--- MATERIAL SHOWN Enclosed Below ---
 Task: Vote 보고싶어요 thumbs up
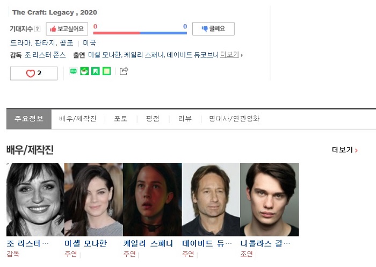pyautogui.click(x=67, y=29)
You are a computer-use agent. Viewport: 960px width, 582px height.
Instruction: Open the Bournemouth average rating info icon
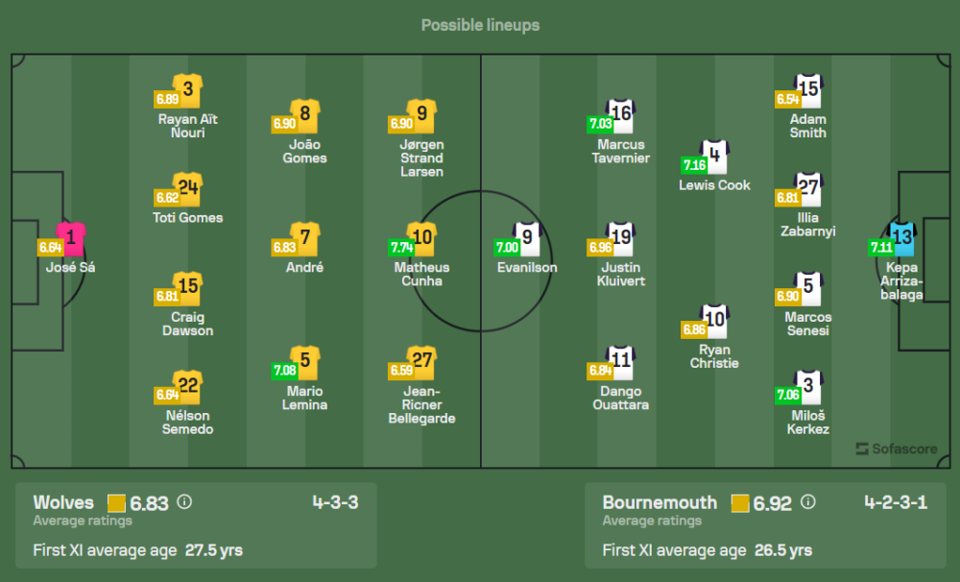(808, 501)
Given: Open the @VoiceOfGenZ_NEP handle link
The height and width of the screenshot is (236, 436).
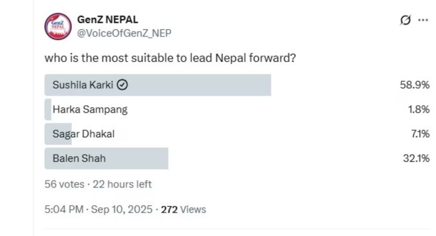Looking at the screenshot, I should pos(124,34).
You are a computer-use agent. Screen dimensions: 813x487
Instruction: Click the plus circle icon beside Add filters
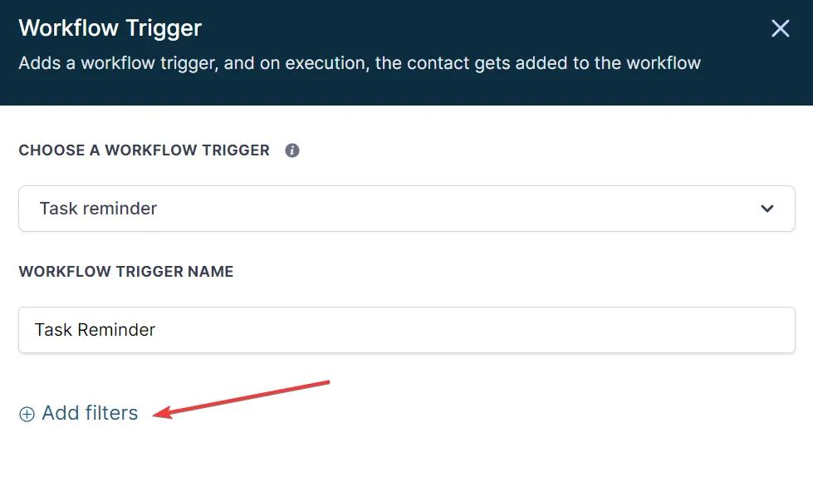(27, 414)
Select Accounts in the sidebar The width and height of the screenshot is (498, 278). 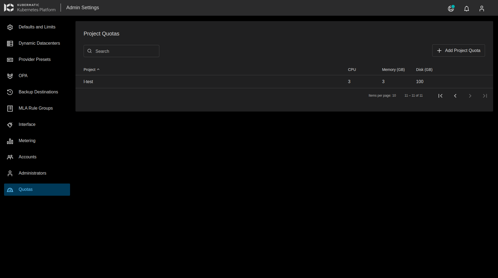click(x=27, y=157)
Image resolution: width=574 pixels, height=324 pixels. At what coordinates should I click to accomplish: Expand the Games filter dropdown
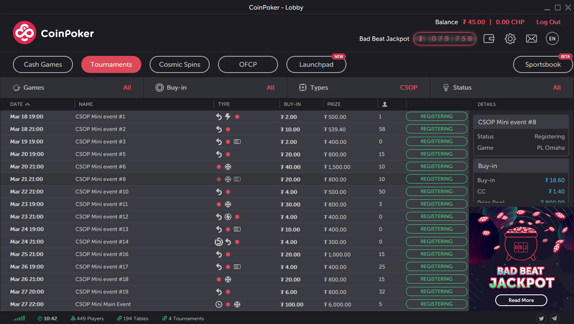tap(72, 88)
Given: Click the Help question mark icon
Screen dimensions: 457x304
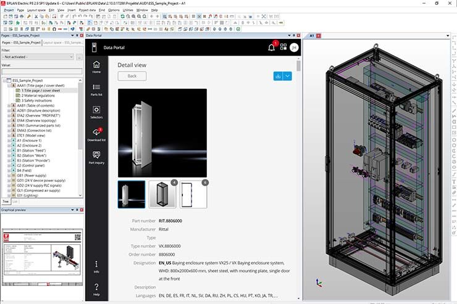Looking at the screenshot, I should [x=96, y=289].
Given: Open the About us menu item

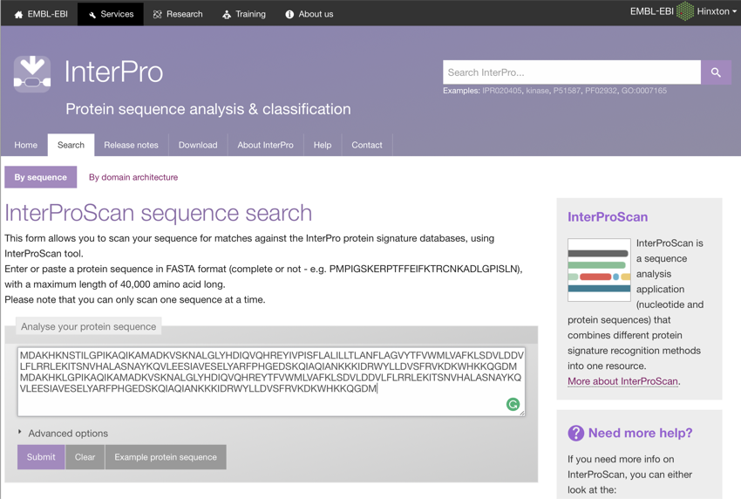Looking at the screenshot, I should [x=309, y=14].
--- End of Enclosed MATERIAL SHOWN ---
--- MATERIAL SHOWN Enclosed Below ---
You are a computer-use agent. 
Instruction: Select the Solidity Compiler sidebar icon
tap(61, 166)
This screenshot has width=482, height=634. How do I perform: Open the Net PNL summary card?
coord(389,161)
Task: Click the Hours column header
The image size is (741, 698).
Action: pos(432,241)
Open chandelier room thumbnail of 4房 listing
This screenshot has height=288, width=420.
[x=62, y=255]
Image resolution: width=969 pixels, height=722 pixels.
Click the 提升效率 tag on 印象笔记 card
--- End of Enclosed MATERIAL SHOWN ---
In the records above, find each line that mentions the word "computer", and copy it.

## SOLUTION FOR THIS EXERCISE
You are a computer-use agent. Viewport: 960px width, 582px height.
You are a computer-use agent. Screen dimensions: 813x487
You are a computer-use agent. 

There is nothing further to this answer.